In terms of liturgy, John and Uta seek to meet people where they are, and reach out to the margins around them. One of those margins is young families, and they have developed a sacramental process that includes family Masses, home work-books, flexible preparation for sacraments and parish accompaniment.
Another marginal area is people approaching the parish for funerals. Often in the local area, many families are uncertain about their participation in church, and opt for a funeral without Mass. Both Uta and John have faculties for performing funerals, and they try to reach out with compassion. Uta has led a number of Vigils, which are more flexible, yet still approved Catholic liturgy. Otherwise, she says, people will go to civil celebrants. “We are ministering to people who need help, who are at their most vulnerable. We are called to be the light of God, not forcing them into something they can’t handle.”

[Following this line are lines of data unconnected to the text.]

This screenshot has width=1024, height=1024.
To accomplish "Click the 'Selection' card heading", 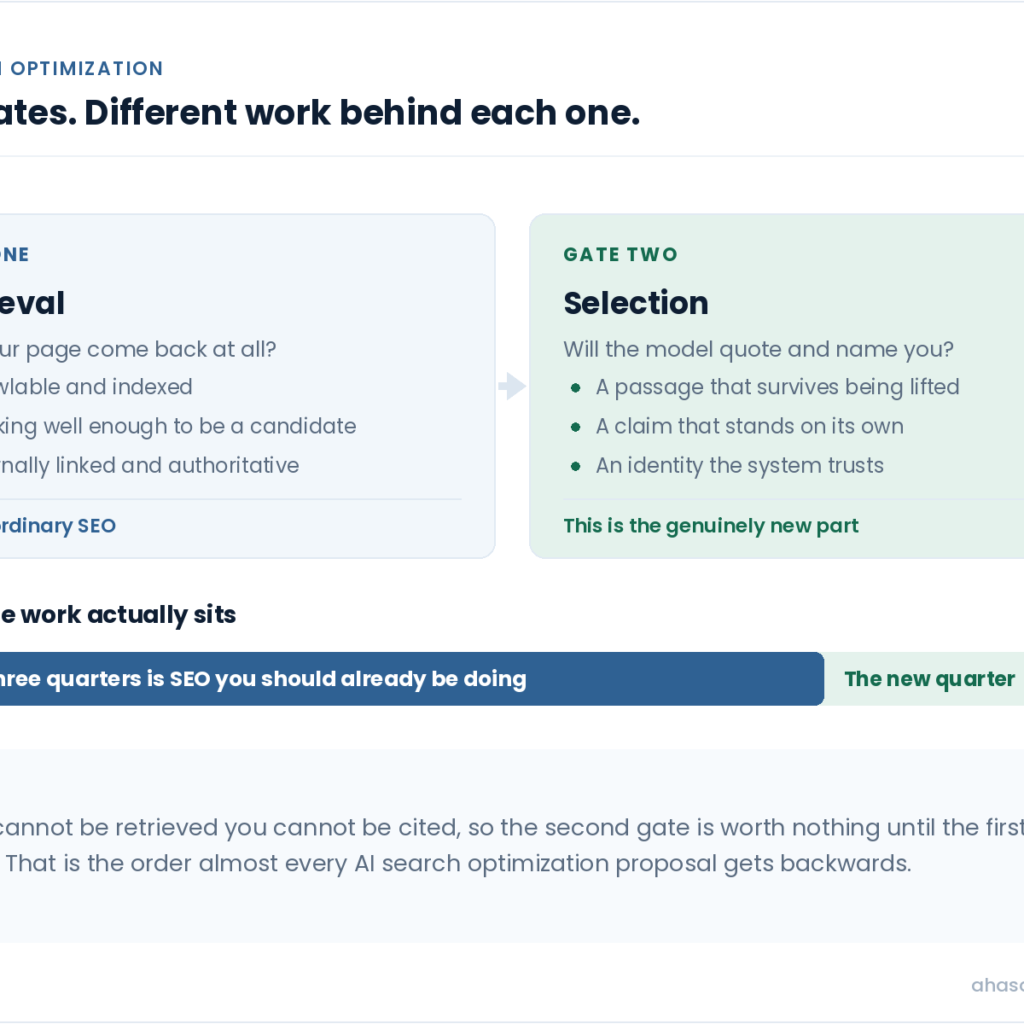I will (x=636, y=303).
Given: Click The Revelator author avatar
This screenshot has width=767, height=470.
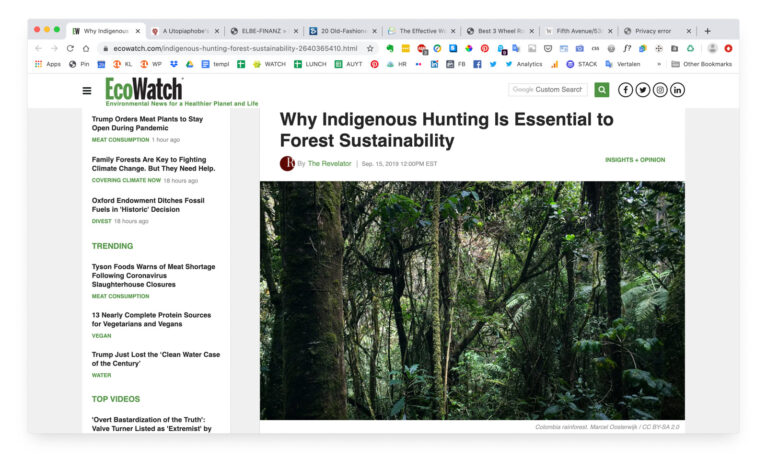Looking at the screenshot, I should 287,163.
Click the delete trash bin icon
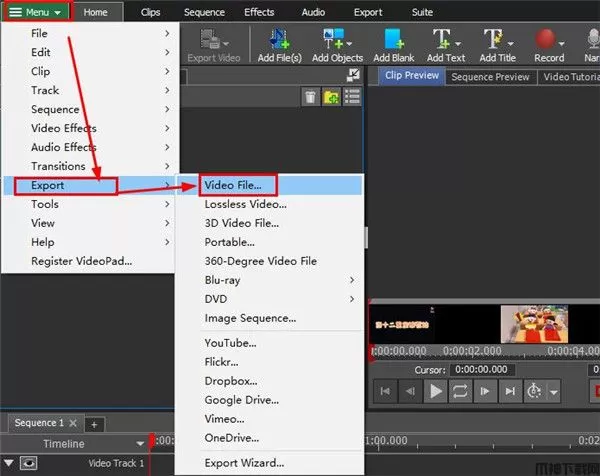The width and height of the screenshot is (600, 476). click(311, 96)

We conclude with a story from Uta’s native Germany. After the war, many refugees were starving as they left concentration camps. But when well-meaning people tried to give them food, their bodies weren’t ready and they died. Instead, very small increments were needed. John and Uta explain that there are many steps in the evangelising process before people are ready for full communion. So rather than “force-feeding”, they explore many other avenues for prayer and worship from our liturgical documents. Then, when people come together for Eucharist, it is “not me and God, but us together.” From there, we are commissioned to go out to use our gifts. Which is exactly what Uta and John are doing so well.
 Canon 517 §2. If, because of a lack of priests, the diocesan bishop has decided that participation in the exercise of the pastoral care of a parish is to be entrusted to a deacon, to another person who is not a priest, or to a community of persons, he is to appoint some priest who, provided with the powers and faculties of a pastor, is to direct the pastoral care.